In Making A Case For Herself, Elizabeth Warren Is Also Making A Case For A Progressive Future
Sen. Elizabeth Warren (D-Mass.) is up for reelection in November, so she’s out making the case for herself. But the case isn’t actually just for herself. She’s very aware she’s also making the case for progressive policymaking and goals at a time when moderates are hoping to wrest some power away from the left wing of the Democratic Party.
Part of the pitch for Warren (and for progressives) is a 72-page report her Senate office is releasing Thursday outlining her major accomplishments during her 12 years in office. It covers most of Warren’s major victories, from ideological ones like pushing for student debt relief (a cause Harris has also championed) and passing legislation dramatically lowering the cost of hearing aids to more parochial ones, including securing $50 billion for infrastructure projects in Massachusetts.
It also highlights her good government work: increasing ethics standards for various officeholders, her aggressive questioning of bank company CEOs, and even bipartisan efforts like cracking down on junk fees alongside Sen. Josh Hawley (R-Mo.).
The report’s immediate point is to remind voters back home she’s as much of a policymaking workhorse as she is an occasional rhetorical bomb thrower.
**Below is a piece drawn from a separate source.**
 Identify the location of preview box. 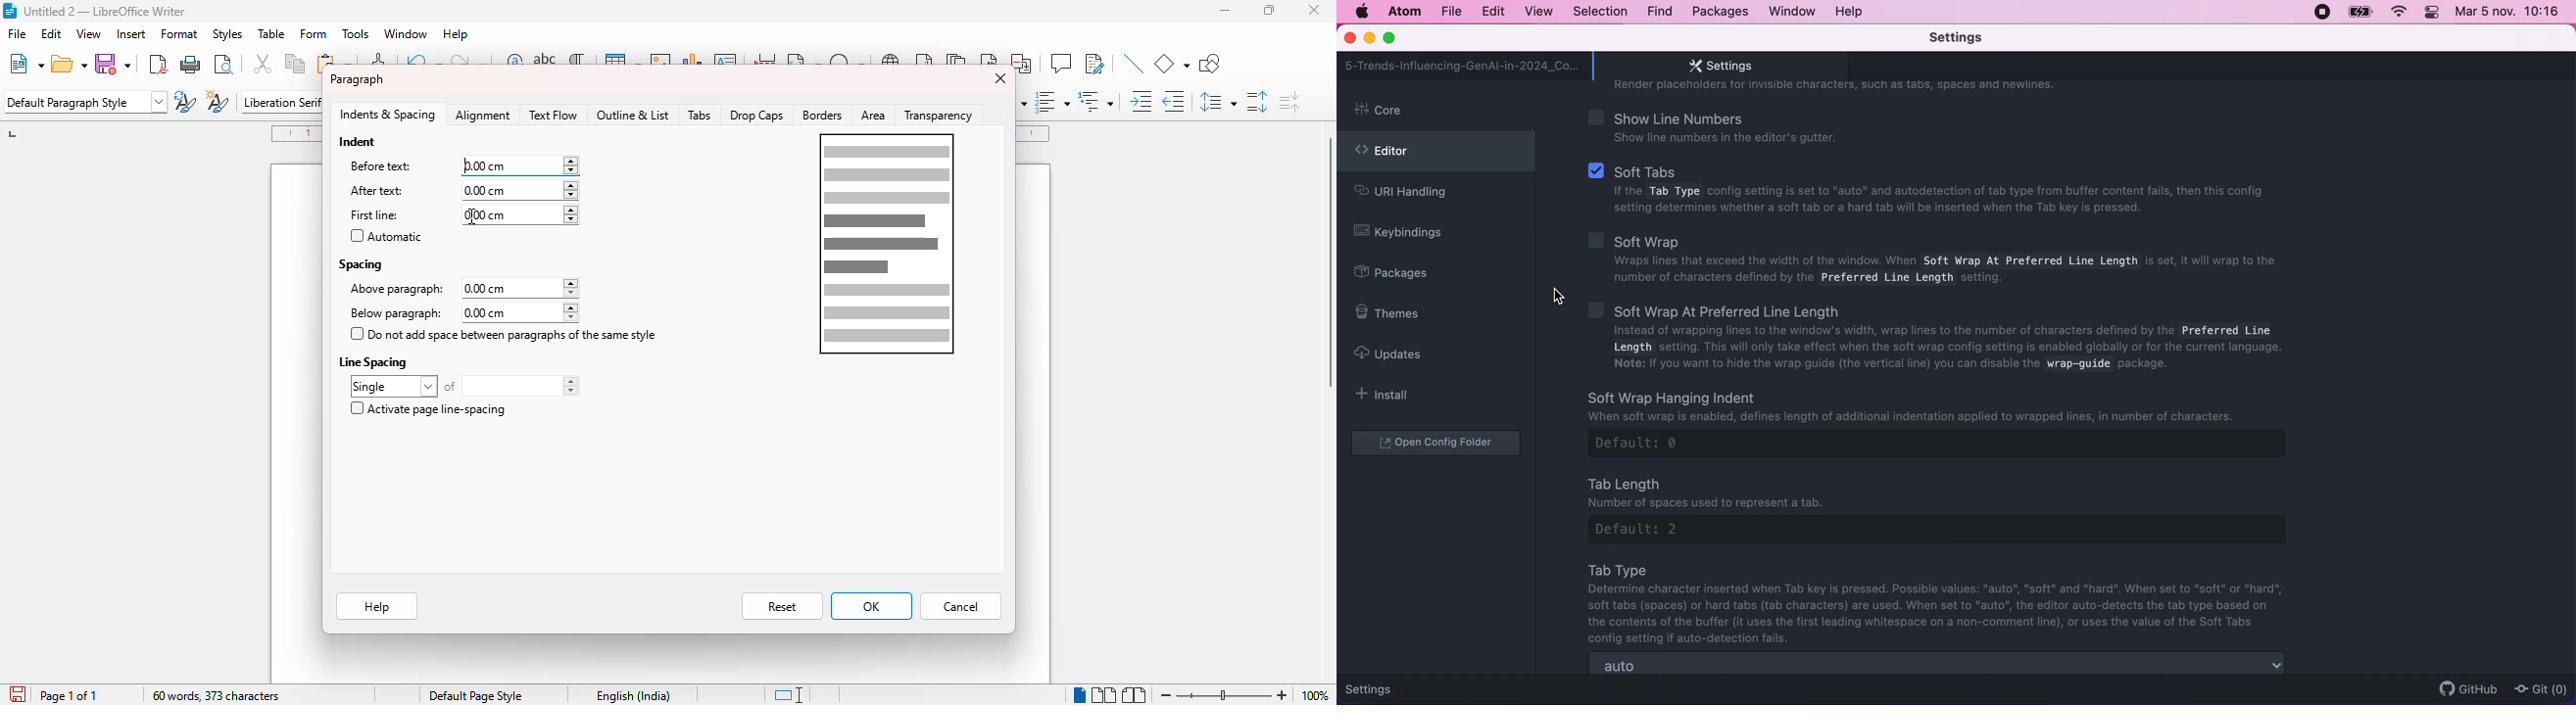
(887, 244).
But if it also serves as a reminder to the people staffing a potential Harris administration how Warren’s wing of the party generates politically useful and popular ideas, the Massachusetts senator would not mind.
“This report shows that progressives get important things done,” Warren told HuffPost in a brief phone interview on Wednesday. “It’s an optimistic report, because it both includes those proof points for what we have done but also shows the way for the things we can do next.”